## WHAT NEEDS TO BE DONE
Among the lines below, keep only those from the one containing "Koga (49, 1863)" through the one containing "Voorkeur datum & tijd (59, 1128)", and reproduce them exactly.

#### DATA EXTRACT ####

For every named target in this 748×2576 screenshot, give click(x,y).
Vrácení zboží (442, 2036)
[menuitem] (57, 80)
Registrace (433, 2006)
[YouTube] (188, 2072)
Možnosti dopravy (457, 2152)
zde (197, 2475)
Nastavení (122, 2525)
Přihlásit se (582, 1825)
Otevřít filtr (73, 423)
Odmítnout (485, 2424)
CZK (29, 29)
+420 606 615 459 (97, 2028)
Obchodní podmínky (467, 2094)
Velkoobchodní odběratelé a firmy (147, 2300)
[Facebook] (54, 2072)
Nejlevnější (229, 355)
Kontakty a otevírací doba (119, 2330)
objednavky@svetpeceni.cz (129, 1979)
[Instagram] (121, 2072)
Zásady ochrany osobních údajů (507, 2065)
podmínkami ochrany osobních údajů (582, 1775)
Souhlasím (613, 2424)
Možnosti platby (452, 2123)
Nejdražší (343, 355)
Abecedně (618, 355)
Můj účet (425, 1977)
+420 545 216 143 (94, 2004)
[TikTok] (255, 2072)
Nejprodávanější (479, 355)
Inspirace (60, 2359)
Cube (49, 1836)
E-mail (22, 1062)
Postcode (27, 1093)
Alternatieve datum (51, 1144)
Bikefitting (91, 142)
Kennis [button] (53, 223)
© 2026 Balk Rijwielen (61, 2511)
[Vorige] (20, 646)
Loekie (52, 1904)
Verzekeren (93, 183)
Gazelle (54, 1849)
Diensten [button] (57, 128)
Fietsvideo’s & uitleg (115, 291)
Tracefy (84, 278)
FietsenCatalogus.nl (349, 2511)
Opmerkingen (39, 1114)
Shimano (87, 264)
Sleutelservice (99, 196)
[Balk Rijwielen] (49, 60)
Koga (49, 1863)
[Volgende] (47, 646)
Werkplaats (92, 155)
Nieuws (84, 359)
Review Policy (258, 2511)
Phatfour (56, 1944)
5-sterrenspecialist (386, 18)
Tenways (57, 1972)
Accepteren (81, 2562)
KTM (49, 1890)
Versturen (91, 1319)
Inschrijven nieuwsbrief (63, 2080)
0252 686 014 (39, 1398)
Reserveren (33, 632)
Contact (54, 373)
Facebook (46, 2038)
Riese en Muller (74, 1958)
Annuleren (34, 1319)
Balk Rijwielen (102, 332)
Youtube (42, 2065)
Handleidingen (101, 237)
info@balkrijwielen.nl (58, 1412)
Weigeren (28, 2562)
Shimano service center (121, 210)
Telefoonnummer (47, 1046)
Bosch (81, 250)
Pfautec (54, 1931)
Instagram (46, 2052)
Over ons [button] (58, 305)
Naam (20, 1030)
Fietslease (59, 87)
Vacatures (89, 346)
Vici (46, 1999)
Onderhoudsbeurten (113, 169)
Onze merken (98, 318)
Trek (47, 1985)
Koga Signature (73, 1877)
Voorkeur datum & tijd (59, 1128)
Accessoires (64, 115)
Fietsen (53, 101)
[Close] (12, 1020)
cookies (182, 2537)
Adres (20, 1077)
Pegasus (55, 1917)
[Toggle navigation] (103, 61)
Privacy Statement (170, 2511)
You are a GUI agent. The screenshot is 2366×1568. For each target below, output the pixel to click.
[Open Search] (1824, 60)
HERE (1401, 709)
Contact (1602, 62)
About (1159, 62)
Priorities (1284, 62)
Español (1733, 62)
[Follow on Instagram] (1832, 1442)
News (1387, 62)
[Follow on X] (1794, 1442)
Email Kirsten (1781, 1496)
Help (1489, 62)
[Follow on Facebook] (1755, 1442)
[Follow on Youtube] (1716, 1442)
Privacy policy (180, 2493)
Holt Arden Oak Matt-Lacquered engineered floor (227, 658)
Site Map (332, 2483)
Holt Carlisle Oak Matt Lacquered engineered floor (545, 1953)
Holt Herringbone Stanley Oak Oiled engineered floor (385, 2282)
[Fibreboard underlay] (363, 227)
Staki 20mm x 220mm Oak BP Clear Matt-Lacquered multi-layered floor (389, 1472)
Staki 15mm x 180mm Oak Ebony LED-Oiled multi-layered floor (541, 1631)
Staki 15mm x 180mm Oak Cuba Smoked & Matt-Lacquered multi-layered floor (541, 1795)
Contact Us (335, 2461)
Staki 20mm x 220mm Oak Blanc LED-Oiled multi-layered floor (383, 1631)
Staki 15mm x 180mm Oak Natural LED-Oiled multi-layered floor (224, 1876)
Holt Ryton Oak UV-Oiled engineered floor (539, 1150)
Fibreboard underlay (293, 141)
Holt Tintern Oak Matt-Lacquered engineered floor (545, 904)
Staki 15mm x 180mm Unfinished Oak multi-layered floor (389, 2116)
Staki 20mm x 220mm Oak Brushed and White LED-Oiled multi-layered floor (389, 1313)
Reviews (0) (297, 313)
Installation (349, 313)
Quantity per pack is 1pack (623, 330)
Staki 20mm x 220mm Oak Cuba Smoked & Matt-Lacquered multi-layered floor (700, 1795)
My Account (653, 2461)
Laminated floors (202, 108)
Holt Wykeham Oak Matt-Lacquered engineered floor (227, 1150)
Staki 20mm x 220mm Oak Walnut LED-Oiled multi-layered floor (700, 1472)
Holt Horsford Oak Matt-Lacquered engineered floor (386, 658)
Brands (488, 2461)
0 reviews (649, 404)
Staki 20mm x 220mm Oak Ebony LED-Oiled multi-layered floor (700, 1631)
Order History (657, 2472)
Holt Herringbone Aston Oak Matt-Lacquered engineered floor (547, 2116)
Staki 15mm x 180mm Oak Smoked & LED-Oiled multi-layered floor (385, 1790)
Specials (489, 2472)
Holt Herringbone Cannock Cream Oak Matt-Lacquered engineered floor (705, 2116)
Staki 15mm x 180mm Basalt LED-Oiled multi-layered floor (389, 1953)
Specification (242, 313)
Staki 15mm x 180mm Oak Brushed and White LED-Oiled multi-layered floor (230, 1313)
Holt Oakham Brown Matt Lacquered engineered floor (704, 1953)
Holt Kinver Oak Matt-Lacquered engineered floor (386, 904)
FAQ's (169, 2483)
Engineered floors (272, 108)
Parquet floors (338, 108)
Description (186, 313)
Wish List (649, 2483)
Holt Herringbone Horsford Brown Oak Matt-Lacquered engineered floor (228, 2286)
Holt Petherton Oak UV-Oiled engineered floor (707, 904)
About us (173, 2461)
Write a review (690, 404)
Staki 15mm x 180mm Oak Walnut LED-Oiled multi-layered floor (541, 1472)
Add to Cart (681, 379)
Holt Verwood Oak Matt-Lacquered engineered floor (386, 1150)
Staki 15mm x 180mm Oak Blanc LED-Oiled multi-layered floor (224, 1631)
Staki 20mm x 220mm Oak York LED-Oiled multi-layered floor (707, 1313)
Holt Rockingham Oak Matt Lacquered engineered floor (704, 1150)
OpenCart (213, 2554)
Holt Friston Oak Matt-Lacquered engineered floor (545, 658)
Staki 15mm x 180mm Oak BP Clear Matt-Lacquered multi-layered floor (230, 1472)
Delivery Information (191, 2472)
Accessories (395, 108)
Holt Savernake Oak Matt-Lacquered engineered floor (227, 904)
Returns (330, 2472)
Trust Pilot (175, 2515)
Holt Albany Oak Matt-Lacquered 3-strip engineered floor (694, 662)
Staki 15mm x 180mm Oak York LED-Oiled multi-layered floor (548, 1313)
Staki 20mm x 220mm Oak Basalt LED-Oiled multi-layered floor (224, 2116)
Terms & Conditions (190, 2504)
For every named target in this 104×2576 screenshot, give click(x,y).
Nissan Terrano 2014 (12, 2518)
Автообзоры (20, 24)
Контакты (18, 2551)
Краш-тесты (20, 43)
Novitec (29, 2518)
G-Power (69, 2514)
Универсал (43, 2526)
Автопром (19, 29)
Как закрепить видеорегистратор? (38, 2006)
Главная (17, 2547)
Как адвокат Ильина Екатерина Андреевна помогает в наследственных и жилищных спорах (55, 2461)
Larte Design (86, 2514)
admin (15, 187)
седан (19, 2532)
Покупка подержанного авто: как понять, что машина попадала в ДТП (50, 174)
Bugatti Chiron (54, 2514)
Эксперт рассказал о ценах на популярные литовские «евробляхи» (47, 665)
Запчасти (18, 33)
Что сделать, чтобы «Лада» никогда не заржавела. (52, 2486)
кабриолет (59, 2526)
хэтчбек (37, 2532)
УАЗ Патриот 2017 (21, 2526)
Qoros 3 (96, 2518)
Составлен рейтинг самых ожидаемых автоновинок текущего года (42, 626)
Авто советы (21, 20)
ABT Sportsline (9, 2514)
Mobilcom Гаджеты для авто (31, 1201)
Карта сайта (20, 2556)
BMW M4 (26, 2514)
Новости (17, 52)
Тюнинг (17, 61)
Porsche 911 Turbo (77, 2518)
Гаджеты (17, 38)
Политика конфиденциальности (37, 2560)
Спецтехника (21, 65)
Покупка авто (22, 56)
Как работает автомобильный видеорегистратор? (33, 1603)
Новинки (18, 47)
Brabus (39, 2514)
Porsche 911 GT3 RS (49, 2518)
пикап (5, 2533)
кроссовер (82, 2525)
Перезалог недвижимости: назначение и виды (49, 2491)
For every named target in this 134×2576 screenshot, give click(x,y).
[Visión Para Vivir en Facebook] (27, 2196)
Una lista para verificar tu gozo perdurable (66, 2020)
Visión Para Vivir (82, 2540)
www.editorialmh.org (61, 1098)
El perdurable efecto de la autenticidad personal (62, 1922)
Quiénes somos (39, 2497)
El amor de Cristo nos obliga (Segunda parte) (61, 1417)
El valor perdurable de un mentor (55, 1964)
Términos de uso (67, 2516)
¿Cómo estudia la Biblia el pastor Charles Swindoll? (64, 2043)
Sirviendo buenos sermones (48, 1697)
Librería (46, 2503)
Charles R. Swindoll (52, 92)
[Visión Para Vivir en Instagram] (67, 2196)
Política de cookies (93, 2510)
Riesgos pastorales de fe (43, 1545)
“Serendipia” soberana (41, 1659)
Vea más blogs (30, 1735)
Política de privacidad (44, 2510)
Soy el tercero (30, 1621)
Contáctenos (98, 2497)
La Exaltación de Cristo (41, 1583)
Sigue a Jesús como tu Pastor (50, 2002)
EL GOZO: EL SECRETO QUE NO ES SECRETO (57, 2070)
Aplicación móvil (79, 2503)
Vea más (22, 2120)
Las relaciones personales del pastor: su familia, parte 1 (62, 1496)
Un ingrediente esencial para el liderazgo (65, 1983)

####

## REPLY
Koga (49, 1863)
[Volgende] (47, 646)
Werkplaats (92, 155)
Nieuws (84, 359)
Review Policy (258, 2511)
Phatfour (56, 1944)
5-sterrenspecialist (386, 18)
Tenways (57, 1972)
Accepteren (81, 2562)
KTM (49, 1890)
Versturen (91, 1319)
Inschrijven nieuwsbrief (63, 2080)
0252 686 014 (39, 1398)
Reserveren (33, 632)
Contact (54, 373)
Facebook (46, 2038)
Riese en Muller (74, 1958)
Annuleren (34, 1319)
Balk Rijwielen (102, 332)
Youtube (42, 2065)
Handleidingen (101, 237)
info@balkrijwielen.nl (58, 1412)
Weigeren (28, 2562)
Shimano service center (121, 210)
Telefoonnummer (47, 1046)
Bosch (81, 250)
Pfautec (54, 1931)
Instagram (46, 2052)
Over ons [button] (58, 305)
Naam (20, 1030)
Fietslease (59, 87)
Vacatures (89, 346)
Vici (46, 1999)
Onderhoudsbeurten (113, 169)
Onze merken (98, 318)
Trek (47, 1985)
Koga Signature (73, 1877)
Voorkeur datum & tijd (59, 1128)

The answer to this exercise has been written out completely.